THE PROBLEM:
Format all the entries below as a numbered list, omitting any blank lines.

Entries for locating described items:
_____

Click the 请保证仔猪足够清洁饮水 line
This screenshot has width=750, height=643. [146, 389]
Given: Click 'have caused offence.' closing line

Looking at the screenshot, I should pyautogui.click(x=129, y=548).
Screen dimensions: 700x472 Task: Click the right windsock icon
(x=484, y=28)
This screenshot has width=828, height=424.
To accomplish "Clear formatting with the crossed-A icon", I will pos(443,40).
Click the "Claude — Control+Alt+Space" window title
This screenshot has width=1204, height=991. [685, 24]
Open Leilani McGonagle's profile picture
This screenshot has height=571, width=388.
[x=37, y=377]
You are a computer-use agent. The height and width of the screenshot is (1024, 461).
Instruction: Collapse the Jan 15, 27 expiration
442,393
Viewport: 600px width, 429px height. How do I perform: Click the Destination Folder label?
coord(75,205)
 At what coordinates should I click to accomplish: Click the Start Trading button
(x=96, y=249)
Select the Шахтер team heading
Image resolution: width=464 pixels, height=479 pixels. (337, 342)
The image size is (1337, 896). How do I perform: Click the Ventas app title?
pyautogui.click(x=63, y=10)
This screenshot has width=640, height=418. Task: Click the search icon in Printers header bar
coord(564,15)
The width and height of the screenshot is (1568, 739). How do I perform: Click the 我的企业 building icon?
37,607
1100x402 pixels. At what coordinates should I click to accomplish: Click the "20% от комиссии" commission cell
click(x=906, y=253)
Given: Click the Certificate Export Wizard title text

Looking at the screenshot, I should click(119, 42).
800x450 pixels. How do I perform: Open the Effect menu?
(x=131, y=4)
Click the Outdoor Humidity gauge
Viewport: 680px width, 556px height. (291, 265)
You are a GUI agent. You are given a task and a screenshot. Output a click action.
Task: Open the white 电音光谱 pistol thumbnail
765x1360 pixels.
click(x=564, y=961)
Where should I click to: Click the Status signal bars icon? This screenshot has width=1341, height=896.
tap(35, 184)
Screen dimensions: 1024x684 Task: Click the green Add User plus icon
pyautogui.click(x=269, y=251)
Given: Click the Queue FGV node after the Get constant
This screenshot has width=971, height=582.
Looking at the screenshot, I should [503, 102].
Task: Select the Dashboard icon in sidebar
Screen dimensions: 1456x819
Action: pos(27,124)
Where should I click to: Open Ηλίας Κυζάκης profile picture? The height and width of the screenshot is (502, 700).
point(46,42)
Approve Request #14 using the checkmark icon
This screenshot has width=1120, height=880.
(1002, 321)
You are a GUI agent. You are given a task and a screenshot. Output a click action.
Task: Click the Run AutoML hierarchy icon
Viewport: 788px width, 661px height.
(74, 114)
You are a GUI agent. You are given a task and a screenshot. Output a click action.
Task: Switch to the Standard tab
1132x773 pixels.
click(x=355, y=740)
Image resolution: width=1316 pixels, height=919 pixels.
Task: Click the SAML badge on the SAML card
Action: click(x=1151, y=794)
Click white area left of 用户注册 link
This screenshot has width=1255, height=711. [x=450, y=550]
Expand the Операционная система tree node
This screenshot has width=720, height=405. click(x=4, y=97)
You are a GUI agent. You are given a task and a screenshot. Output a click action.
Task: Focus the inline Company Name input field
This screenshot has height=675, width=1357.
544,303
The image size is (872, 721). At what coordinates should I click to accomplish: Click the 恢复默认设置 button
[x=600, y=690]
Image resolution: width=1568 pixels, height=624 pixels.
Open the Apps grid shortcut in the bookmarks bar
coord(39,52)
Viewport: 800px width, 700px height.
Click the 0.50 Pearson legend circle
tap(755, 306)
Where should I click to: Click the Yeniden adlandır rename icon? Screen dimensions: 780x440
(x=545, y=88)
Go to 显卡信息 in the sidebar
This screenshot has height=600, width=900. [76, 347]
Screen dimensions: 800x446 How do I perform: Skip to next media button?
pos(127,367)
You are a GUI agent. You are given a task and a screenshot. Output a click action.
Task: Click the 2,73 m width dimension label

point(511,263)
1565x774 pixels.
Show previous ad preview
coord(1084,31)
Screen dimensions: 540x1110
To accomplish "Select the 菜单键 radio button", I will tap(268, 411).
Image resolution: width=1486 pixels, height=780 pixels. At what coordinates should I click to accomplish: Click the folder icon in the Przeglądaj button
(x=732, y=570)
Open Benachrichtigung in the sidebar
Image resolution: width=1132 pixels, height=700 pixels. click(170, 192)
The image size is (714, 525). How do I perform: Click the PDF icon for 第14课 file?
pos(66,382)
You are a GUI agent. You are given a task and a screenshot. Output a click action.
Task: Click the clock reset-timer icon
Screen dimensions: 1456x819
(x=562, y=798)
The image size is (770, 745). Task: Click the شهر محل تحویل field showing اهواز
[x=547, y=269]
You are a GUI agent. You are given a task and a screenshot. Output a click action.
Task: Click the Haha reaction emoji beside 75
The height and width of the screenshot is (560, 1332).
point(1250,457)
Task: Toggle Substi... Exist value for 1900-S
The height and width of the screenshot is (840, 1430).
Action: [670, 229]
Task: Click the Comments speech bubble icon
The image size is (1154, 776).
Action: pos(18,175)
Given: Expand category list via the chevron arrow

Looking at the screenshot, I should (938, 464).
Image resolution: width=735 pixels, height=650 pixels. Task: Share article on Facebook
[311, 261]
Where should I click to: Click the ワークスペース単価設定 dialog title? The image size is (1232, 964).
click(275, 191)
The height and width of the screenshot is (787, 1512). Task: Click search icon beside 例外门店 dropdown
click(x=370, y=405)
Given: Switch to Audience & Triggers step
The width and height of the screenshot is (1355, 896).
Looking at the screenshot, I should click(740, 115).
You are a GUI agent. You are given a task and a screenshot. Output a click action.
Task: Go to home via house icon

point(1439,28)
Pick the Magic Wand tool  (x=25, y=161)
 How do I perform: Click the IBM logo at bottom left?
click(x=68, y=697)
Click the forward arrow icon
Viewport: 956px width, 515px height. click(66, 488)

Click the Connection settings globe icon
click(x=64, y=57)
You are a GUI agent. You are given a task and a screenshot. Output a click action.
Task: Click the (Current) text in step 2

_____

WORKED SOLUTION:
1. Click the 请保证仔猪足够清洁饮水 line
2. This screenshot has width=750, height=643. [146, 389]
3. Given: Click 'have caused offence.' closing line
4. Looking at the screenshot, I should pyautogui.click(x=129, y=548).
5. Screen dimensions: 700x472 Task: Click the right windsock icon
6. (x=484, y=28)
7. This screenshot has width=828, height=424.
8. To accomplish "Clear formatting with the crossed-A icon", I will pos(443,40).
9. Click the "Claude — Control+Alt+Space" window title
10. This screenshot has width=1204, height=991. [685, 24]
11. Open Leilani McGonagle's profile picture
12. This screenshot has height=571, width=388.
13. [x=37, y=377]
14. You are a computer-use agent. The height and width of the screenshot is (1024, 461).
15. Instruction: Collapse the Jan 15, 27 expiration
16. 442,393
17. Viewport: 600px width, 429px height. How do I perform: Click the Destination Folder label?
18. coord(75,205)
19.  At what coordinates should I click to accomplish: Click the Start Trading button
20. (x=96, y=249)
21. Select the Шахтер team heading
22. Image resolution: width=464 pixels, height=479 pixels. (337, 342)
23. The image size is (1337, 896). How do I perform: Click the Ventas app title?
24. pyautogui.click(x=63, y=10)
25. This screenshot has width=640, height=418. Task: Click the search icon in Printers header bar
26. coord(564,15)
27. The width and height of the screenshot is (1568, 739). How do I perform: Click the 我的企业 building icon?
28. 37,607
29. 1100x402 pixels. At what coordinates should I click to accomplish: Click the "20% от комиссии" commission cell
30. click(x=906, y=253)
31. Given: Click the Certificate Export Wizard title text
32. Looking at the screenshot, I should click(119, 42).
33. 800x450 pixels. How do I perform: Open the Effect menu?
34. (x=131, y=4)
35. Click the Outdoor Humidity gauge
36. Viewport: 680px width, 556px height. (291, 265)
37. You are a GUI agent. You are given a task and a screenshot. Output a click action.
38. Task: Open the white 电音光谱 pistol thumbnail
39. 765x1360 pixels.
40. click(x=564, y=961)
41. Where should I click to: Click the Status signal bars icon? This screenshot has width=1341, height=896.
42. tap(35, 184)
43. Screen dimensions: 1024x684 Task: Click the green Add User plus icon
44. pyautogui.click(x=269, y=251)
45. Given: Click the Queue FGV node after the Get constant
46. This screenshot has width=971, height=582.
47. Looking at the screenshot, I should [503, 102].
48. Task: Select the Dashboard icon in sidebar
49. Screen dimensions: 1456x819
50. Action: pos(27,124)
51. Where should I click to: Open Ηλίας Κυζάκης profile picture? The height and width of the screenshot is (502, 700).
52. point(46,42)
53. Approve Request #14 using the checkmark icon
54. This screenshot has width=1120, height=880.
55. (1002, 321)
56. You are a GUI agent. You are given a task and a screenshot. Output a click action.
57. Task: Click the Run AutoML hierarchy icon
58. Viewport: 788px width, 661px height.
59. (74, 114)
60. You are a GUI agent. You are given a task and a screenshot. Output a click action.
61. Task: Switch to the Standard tab
62. 1132x773 pixels.
63. click(x=355, y=740)
64. Image resolution: width=1316 pixels, height=919 pixels.
65. Task: Click the SAML badge on the SAML card
66. Action: click(x=1151, y=794)
67. Click white area left of 用户注册 link
68. This screenshot has width=1255, height=711. [x=450, y=550]
69. Expand the Операционная система tree node
70. This screenshot has width=720, height=405. click(x=4, y=97)
71. You are a GUI agent. You are given a task and a screenshot. Output a click action.
72. Task: Focus the inline Company Name input field
73. This screenshot has height=675, width=1357.
74. 544,303
75. The image size is (872, 721). At what coordinates should I click to accomplish: Click the 恢复默认设置 button
76. [x=600, y=690]
77. Image resolution: width=1568 pixels, height=624 pixels.
78. Open the Apps grid shortcut in the bookmarks bar
79. coord(39,52)
80. Viewport: 800px width, 700px height.
81. Click the 0.50 Pearson legend circle
82. tap(755, 306)
83. Where should I click to: Click the Yeniden adlandır rename icon? Screen dimensions: 780x440
84. (x=545, y=88)
85. Go to 显卡信息 in the sidebar
86. This screenshot has height=600, width=900. [76, 347]
87. Screen dimensions: 800x446 How do I perform: Skip to next media button?
88. pos(127,367)
89. You are a GUI agent. You are given a task and a screenshot. Output a click action.
90. Task: Click the 2,73 m width dimension label
91. point(511,263)
92. 1565x774 pixels.
93. Show previous ad preview
94. coord(1084,31)
95. Screen dimensions: 540x1110
96. To accomplish "Select the 菜单键 radio button", I will tap(268, 411).
97. Image resolution: width=1486 pixels, height=780 pixels. At what coordinates should I click to accomplish: Click the folder icon in the Przeglądaj button
98. (x=732, y=570)
99. Open Benachrichtigung in the sidebar
100. Image resolution: width=1132 pixels, height=700 pixels. click(170, 192)
101. The image size is (714, 525). How do I perform: Click the PDF icon for 第14课 file?
102. pos(66,382)
103. You are a GUI agent. You are given a task and a screenshot. Output a click action.
104. Task: Click the clock reset-timer icon
105. Screen dimensions: 1456x819
106. (x=562, y=798)
107. The image size is (770, 745). Task: Click the شهر محل تحویل field showing اهواز
108. [x=547, y=269]
109. You are a GUI agent. You are given a task and a screenshot. Output a click action.
110. Task: Click the Haha reaction emoji beside 75
111. The height and width of the screenshot is (560, 1332).
112. point(1250,457)
113. Task: Toggle Substi... Exist value for 1900-S
114. The height and width of the screenshot is (840, 1430).
115. Action: [670, 229]
116. Task: Click the Comments speech bubble icon
117. The image size is (1154, 776).
118. Action: pos(18,175)
119. Given: Expand category list via the chevron arrow
120. Looking at the screenshot, I should (938, 464).
121. Image resolution: width=735 pixels, height=650 pixels. Task: Share article on Facebook
122. [311, 261]
123. Where should I click to: Click the ワークスペース単価設定 dialog title? The image size is (1232, 964).
124. click(275, 191)
125. The height and width of the screenshot is (787, 1512). Task: Click search icon beside 例外门店 dropdown
126. click(x=370, y=405)
127. Given: Switch to Audience & Triggers step
128. The width and height of the screenshot is (1355, 896).
129. Looking at the screenshot, I should click(740, 115).
130. You are a GUI agent. You are given a task and a screenshot. Output a click action.
131. Task: Go to home via house icon
132. point(1439,28)
133. Pick the Magic Wand tool  (x=25, y=161)
134.  How do I perform: Click the IBM logo at bottom left?
135. click(x=68, y=697)
136. Click the forward arrow icon
137. Viewport: 956px width, 515px height. click(66, 488)
138. Click the Connection settings globe icon
139. click(x=64, y=57)
140. You are a GUI agent. You are given a task and a screenshot. Output a click action.
141. Task: Click the (Current) text in step 2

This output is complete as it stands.